DATA FOR REVIEW —

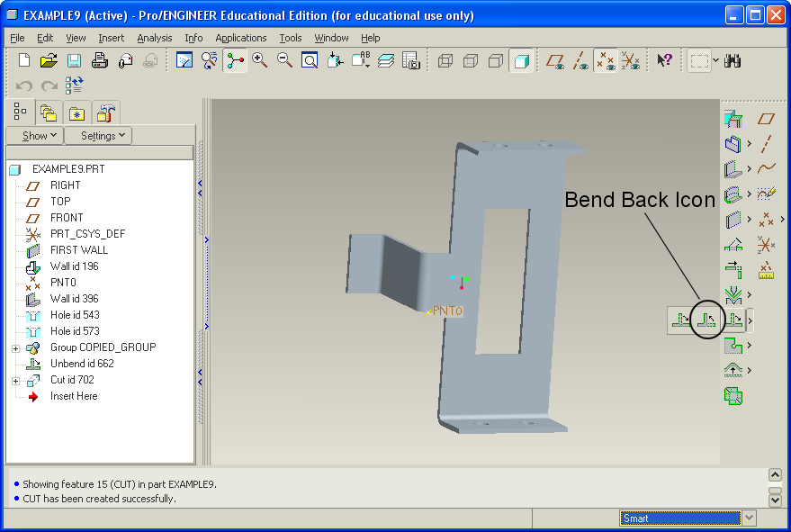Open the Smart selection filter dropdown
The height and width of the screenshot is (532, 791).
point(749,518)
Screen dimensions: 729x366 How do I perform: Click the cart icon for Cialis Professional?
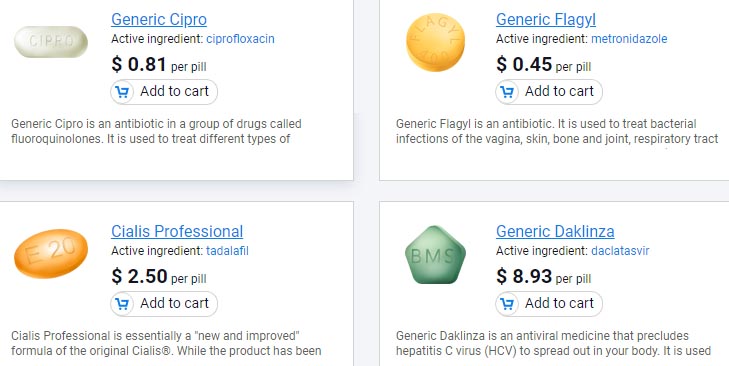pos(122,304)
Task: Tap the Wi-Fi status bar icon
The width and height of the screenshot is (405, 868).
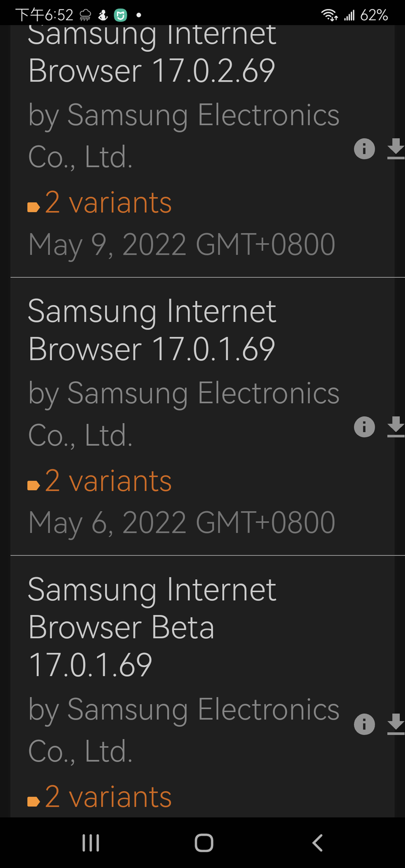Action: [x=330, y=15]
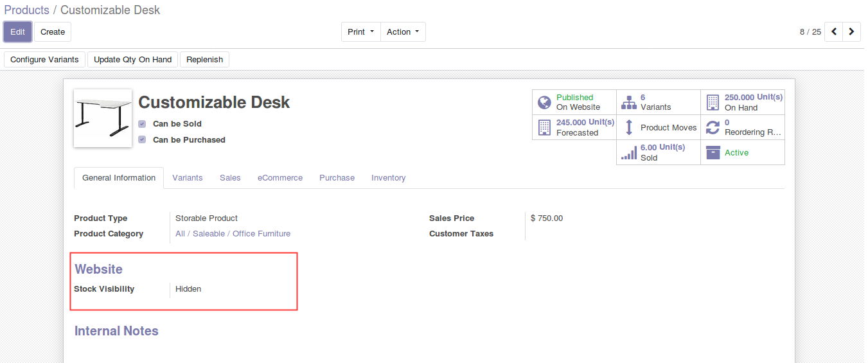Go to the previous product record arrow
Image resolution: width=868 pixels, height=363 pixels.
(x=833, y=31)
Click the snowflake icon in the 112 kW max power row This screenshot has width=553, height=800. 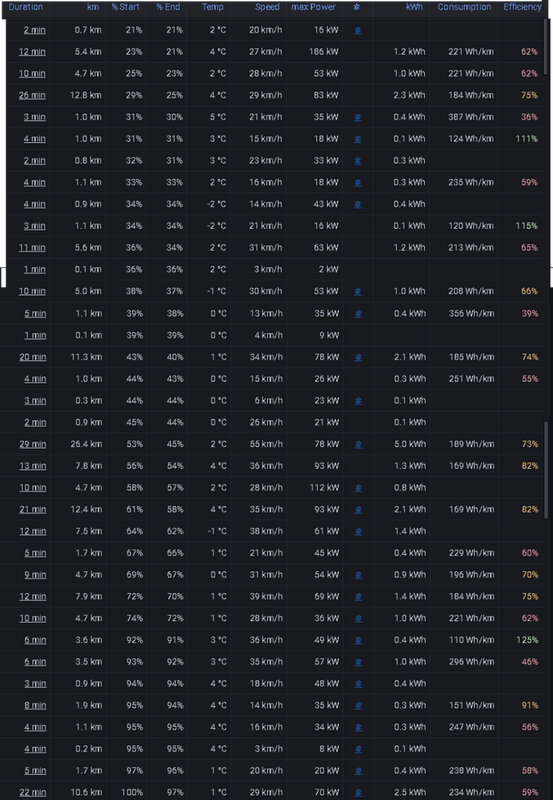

EXERCISE DETAILS — The line containing "Screen dimensions: 729x366" and all lines after it, through the last line of the records, should be returned exactly. Omit the pictures.

EXPECTED OUTPUT —
Screen dimensions: 729x366 How do I perform: Click the cart icon for Cialis Professional?
pos(122,304)
Task: Tap the Wi-Fi status bar icon
The width and height of the screenshot is (405, 868).
Action: [x=330, y=15]
Go to the previous product record arrow
Image resolution: width=868 pixels, height=363 pixels.
(x=833, y=31)
Click the snowflake icon in the 112 kW max power row This screenshot has width=553, height=800. 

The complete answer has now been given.